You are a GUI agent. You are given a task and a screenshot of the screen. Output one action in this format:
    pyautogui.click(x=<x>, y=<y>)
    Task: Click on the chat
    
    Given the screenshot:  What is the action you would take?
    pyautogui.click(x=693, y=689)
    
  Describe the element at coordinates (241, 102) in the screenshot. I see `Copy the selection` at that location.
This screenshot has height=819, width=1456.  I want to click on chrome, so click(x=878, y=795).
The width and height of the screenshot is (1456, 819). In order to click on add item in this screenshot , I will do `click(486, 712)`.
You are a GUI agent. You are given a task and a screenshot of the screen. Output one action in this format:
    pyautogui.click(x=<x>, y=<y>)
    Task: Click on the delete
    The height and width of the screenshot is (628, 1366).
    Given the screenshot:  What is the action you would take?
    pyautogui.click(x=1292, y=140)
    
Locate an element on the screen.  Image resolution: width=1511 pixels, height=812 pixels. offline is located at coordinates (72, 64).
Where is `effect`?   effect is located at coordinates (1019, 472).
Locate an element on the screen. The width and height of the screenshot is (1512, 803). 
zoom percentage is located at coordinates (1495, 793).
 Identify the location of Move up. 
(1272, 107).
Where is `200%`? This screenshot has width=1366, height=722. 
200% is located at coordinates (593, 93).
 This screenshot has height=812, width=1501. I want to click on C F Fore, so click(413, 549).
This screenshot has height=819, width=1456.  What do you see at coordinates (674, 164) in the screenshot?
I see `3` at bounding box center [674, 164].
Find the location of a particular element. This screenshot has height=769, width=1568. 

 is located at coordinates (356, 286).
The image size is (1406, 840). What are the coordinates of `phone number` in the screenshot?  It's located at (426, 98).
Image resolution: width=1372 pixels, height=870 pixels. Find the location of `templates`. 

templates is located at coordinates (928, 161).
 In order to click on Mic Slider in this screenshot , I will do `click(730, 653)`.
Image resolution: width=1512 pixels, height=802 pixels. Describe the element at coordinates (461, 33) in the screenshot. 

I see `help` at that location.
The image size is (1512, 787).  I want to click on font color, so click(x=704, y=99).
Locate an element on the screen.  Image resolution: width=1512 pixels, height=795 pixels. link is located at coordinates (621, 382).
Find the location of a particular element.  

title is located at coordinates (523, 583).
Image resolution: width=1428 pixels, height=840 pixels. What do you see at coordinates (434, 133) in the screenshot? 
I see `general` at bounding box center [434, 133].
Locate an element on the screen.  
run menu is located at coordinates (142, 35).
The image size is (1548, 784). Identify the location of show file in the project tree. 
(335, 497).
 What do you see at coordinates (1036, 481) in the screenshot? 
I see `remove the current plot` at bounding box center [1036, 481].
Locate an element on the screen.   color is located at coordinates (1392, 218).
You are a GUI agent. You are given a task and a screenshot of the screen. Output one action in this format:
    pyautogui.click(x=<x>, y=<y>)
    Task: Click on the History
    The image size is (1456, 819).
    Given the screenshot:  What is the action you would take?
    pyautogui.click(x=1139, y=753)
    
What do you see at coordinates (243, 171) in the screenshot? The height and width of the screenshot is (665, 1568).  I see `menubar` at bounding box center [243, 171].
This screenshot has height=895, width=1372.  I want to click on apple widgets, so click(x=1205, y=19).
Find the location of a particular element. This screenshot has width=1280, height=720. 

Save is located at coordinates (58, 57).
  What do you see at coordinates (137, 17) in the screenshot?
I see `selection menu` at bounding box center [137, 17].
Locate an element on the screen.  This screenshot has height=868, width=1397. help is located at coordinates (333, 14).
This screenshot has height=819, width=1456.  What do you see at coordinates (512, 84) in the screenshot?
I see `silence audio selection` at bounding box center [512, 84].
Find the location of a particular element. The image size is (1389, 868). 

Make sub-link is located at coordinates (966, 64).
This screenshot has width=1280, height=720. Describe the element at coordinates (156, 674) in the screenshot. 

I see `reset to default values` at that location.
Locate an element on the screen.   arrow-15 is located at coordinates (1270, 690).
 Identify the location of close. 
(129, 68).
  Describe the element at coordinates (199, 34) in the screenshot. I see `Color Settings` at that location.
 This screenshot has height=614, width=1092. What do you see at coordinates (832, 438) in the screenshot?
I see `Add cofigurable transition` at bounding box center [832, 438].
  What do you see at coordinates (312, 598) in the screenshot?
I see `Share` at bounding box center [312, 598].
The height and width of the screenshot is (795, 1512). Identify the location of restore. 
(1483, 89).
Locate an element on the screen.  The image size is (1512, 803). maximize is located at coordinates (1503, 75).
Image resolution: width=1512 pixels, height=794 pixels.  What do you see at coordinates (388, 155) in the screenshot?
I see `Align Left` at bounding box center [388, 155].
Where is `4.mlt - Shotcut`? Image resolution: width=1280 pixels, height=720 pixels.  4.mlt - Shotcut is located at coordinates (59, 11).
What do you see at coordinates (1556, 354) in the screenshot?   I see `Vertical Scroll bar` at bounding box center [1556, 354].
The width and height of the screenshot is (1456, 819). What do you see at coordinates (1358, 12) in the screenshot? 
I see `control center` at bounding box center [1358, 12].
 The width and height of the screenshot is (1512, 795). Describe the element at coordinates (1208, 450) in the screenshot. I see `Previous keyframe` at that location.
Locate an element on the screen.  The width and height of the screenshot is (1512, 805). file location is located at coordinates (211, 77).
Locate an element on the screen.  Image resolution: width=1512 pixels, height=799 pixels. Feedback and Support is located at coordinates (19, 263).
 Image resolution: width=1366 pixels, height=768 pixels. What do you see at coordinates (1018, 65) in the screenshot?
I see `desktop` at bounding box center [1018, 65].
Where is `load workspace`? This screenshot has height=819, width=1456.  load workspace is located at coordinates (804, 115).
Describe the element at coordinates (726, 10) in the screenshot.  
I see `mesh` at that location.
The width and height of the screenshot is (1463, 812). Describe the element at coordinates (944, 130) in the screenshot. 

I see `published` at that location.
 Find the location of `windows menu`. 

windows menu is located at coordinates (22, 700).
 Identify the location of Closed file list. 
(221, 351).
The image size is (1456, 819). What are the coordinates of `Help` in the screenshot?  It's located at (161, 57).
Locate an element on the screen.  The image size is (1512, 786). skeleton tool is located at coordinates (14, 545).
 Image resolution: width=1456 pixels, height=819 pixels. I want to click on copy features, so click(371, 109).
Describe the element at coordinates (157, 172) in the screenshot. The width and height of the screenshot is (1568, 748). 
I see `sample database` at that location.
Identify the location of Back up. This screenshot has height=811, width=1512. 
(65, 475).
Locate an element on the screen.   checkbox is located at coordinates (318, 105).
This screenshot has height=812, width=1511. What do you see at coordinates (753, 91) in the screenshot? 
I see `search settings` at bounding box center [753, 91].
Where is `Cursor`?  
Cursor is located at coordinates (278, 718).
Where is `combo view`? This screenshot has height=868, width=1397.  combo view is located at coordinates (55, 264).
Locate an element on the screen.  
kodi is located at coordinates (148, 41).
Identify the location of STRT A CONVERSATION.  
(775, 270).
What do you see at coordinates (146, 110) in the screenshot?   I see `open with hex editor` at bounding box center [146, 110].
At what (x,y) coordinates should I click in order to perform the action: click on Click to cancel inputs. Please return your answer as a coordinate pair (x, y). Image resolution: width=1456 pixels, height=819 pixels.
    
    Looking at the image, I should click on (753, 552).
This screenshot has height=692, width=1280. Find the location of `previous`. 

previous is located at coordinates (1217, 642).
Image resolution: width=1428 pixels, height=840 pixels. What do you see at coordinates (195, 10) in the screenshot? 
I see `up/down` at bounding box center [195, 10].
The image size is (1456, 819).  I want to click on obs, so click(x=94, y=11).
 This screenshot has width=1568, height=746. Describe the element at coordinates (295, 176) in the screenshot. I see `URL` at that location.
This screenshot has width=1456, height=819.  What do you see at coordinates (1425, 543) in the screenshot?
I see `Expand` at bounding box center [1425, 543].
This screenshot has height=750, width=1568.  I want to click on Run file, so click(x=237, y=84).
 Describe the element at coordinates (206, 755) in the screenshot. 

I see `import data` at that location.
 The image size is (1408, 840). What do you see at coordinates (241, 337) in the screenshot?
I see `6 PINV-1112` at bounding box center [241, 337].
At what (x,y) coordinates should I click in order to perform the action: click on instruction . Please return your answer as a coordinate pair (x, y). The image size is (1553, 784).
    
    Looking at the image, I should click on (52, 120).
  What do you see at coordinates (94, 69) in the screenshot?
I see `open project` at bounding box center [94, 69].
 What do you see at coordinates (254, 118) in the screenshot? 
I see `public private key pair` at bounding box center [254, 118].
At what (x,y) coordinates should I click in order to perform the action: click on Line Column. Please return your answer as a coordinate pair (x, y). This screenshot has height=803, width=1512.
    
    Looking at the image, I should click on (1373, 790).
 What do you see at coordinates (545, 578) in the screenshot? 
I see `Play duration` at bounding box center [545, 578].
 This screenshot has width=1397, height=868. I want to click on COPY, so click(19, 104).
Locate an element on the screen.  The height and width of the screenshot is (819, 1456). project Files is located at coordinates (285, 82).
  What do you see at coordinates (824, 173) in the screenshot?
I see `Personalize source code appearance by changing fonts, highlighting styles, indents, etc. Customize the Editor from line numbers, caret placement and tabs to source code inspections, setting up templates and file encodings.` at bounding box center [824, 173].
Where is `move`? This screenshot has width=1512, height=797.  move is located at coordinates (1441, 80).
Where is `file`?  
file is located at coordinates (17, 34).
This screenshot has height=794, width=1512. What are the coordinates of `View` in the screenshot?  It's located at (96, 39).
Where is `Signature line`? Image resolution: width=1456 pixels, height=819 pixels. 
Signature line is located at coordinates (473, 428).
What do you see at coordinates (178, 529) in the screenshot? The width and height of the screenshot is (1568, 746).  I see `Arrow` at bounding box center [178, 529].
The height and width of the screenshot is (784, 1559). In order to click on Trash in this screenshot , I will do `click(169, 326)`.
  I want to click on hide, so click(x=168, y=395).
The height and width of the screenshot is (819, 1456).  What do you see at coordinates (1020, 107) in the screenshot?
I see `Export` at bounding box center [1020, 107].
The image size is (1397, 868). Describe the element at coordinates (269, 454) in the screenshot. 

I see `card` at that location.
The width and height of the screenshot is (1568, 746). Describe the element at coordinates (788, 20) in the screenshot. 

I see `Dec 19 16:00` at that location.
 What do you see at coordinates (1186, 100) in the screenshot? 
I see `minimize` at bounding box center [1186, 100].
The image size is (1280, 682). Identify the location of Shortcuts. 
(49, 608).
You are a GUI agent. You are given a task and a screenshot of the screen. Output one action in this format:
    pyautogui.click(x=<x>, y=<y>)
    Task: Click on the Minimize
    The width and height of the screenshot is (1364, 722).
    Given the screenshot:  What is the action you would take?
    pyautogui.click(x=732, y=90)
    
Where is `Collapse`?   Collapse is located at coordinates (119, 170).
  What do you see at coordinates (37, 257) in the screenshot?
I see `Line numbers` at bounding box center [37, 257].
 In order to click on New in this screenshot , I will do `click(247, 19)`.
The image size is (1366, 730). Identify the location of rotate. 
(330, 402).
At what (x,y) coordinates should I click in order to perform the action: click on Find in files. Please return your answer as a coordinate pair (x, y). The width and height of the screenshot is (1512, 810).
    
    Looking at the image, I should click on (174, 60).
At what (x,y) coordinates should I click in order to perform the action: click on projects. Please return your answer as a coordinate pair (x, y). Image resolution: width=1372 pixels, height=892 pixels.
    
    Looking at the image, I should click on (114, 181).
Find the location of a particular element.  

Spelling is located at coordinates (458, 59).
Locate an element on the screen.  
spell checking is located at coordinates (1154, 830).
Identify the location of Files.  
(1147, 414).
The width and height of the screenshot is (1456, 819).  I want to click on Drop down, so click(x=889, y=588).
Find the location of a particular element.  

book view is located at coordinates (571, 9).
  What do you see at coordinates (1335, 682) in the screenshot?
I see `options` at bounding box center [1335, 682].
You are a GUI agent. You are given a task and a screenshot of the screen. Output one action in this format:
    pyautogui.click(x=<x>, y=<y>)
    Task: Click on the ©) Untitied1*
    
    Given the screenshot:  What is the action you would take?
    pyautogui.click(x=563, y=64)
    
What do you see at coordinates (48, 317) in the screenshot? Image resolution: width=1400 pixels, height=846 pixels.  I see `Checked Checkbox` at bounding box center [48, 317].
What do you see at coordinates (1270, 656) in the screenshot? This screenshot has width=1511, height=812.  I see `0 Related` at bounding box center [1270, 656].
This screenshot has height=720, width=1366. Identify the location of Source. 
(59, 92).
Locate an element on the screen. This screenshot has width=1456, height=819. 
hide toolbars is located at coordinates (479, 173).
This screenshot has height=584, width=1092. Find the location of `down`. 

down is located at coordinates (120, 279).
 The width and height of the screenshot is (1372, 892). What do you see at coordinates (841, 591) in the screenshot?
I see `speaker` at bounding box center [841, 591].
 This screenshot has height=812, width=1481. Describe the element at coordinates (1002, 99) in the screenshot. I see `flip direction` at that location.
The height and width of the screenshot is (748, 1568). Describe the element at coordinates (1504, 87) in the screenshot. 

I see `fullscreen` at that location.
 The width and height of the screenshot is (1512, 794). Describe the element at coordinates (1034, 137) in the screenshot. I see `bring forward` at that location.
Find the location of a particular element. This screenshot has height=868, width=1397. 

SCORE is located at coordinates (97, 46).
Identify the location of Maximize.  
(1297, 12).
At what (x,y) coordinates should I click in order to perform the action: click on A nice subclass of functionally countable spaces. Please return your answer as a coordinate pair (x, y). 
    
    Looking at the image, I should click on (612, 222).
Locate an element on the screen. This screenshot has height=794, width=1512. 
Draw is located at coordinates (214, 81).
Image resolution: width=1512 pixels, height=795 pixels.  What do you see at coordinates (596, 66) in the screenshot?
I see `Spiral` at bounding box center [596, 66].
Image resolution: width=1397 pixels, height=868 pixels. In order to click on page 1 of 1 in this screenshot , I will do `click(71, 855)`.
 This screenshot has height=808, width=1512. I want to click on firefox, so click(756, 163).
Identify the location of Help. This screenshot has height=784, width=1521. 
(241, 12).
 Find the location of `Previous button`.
-*-
What the task asks | List every line in the rows above that contains the string "open". Matching is case-sensitive, and each line should be copied in full.

Solution to the problem |
What do you see at coordinates (146, 110) in the screenshot?   I see `open with hex editor` at bounding box center [146, 110].
I see `open project` at bounding box center [94, 69].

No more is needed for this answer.